Data rows:
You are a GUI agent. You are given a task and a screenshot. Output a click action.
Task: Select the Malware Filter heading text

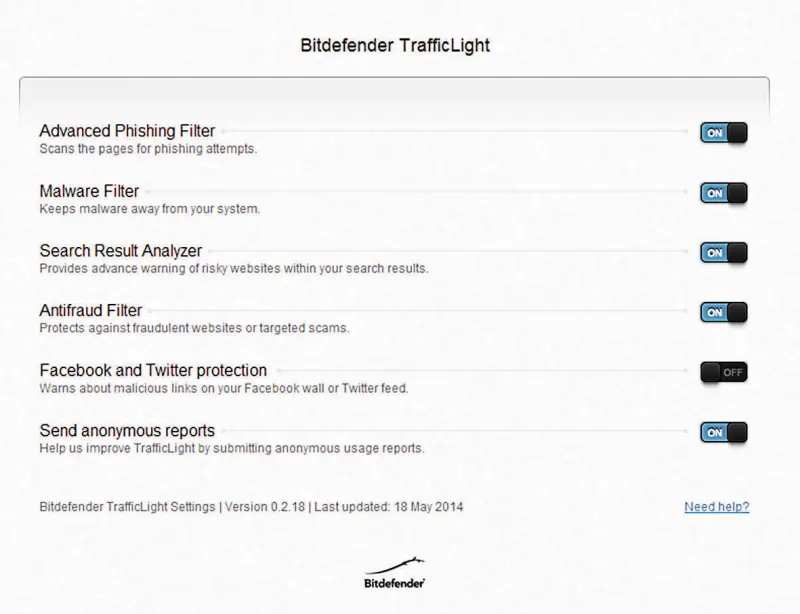(89, 191)
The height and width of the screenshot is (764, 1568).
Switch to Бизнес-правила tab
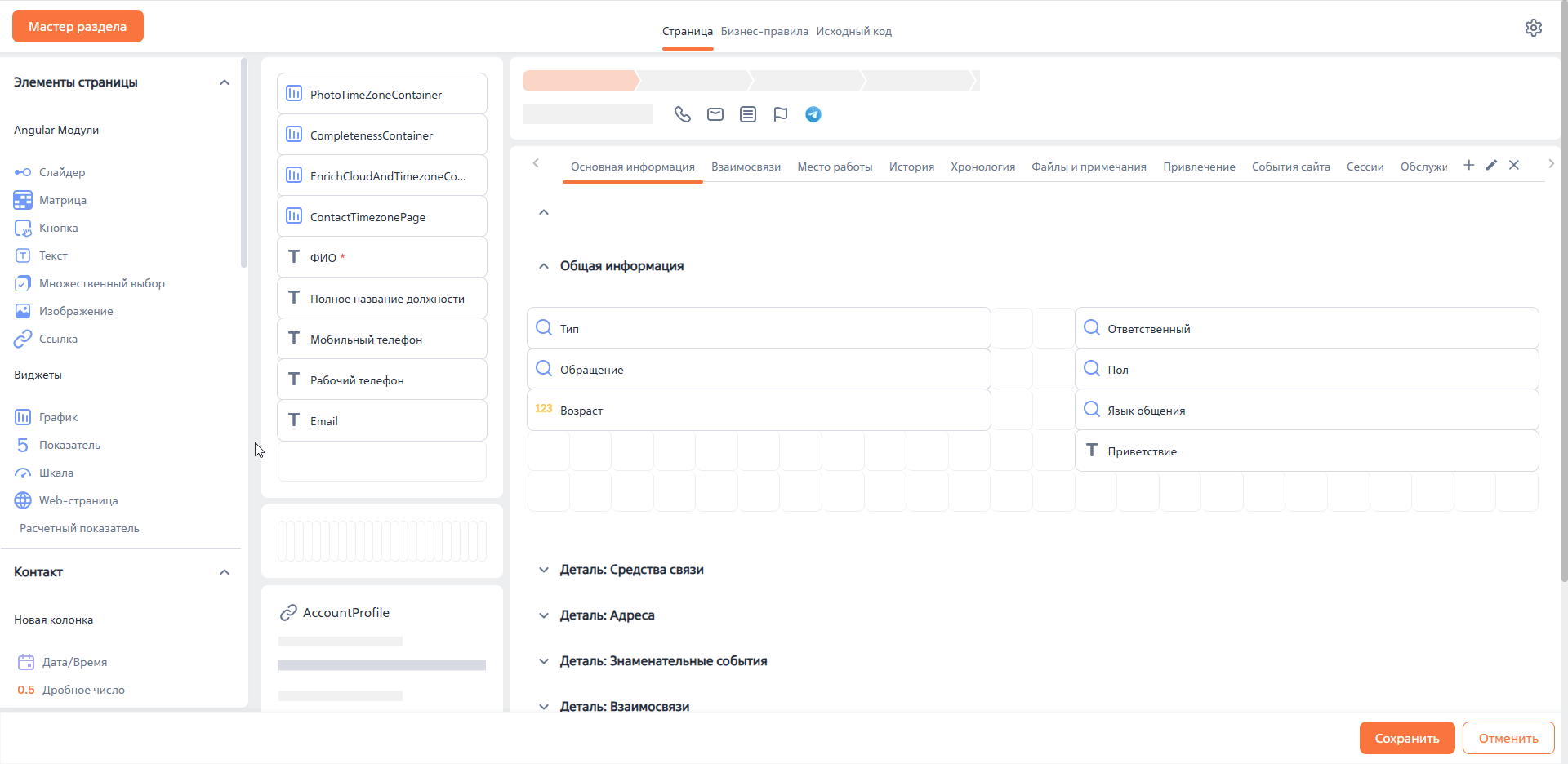click(x=764, y=32)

Exercise objective: Write out the text of the entries above as a JSON list of strings, with one string per line and no strings for blank lines. Leave the pictures out of the answer.

Written response:
[
  "You are a GUI agent. You are given a task and a screenshot. Output a click action.",
  "Task: Select the Malware Filter heading text",
  "(89, 191)",
  "The height and width of the screenshot is (764, 1568).",
  "Switch to Бизнес-правила tab",
  "click(x=764, y=32)"
]